**EXERCISE DETAILS**
Return the listing that follows, word for word.
============
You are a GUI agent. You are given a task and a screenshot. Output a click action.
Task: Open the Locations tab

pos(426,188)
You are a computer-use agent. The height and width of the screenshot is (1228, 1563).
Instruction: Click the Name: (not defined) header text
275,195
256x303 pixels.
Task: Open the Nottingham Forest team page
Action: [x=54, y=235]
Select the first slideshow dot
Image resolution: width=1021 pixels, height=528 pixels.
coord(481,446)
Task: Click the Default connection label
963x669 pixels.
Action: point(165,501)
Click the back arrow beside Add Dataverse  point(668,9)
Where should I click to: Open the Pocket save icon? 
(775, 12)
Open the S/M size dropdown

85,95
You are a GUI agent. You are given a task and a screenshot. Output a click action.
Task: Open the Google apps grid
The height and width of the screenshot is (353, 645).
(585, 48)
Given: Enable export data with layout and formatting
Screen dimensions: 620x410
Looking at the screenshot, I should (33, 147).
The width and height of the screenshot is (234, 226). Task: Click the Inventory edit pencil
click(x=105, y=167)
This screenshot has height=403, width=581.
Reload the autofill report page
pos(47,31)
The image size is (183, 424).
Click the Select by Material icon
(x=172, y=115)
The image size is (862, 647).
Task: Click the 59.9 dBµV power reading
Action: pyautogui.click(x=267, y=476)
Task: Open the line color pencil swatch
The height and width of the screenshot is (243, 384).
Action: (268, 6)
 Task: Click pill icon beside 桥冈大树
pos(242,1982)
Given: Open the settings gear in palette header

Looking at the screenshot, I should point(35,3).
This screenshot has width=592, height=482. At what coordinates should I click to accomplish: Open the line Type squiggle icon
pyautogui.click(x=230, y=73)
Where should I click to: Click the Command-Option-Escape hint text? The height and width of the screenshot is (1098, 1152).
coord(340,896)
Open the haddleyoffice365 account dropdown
============
**OUTPUT FOR THIS TASK**
You are a GUI agent. You are given a task and a screenshot. Output a click action.
Task: Open the Locations tab

pos(426,188)
You are a computer-use agent. The height and width of the screenshot is (1228, 1563).
Instruction: Click the Name: (not defined) header text
275,195
256x303 pixels.
Task: Open the Nottingham Forest team page
Action: [x=54, y=235]
Select the first slideshow dot
Image resolution: width=1021 pixels, height=528 pixels.
coord(481,446)
Task: Click the Default connection label
963x669 pixels.
Action: point(165,501)
Click the back arrow beside Add Dataverse  point(668,9)
Where should I click to: Open the Pocket save icon? 
(775, 12)
Open the S/M size dropdown

85,95
You are a GUI agent. You are given a task and a screenshot. Output a click action.
Task: Open the Google apps grid
The height and width of the screenshot is (353, 645).
(585, 48)
Given: Enable export data with layout and formatting
Screen dimensions: 620x410
Looking at the screenshot, I should (33, 147).
The width and height of the screenshot is (234, 226). Task: Click the Inventory edit pencil
click(x=105, y=167)
This screenshot has height=403, width=581.
Reload the autofill report page
pos(47,31)
The image size is (183, 424).
Click the Select by Material icon
(x=172, y=115)
The image size is (862, 647).
Task: Click the 59.9 dBµV power reading
Action: pyautogui.click(x=267, y=476)
Task: Open the line color pencil swatch
The height and width of the screenshot is (243, 384).
Action: (268, 6)
 Task: Click pill icon beside 桥冈大树
pos(242,1982)
Given: Open the settings gear in palette header

Looking at the screenshot, I should point(35,3).
This screenshot has width=592, height=482. At what coordinates should I click to accomplish: Open the line Type squiggle icon
pyautogui.click(x=230, y=73)
Where should I click to: Click the Command-Option-Escape hint text? The height and width of the screenshot is (1098, 1152).
coord(340,896)
Open the haddleyoffice365 account dropdown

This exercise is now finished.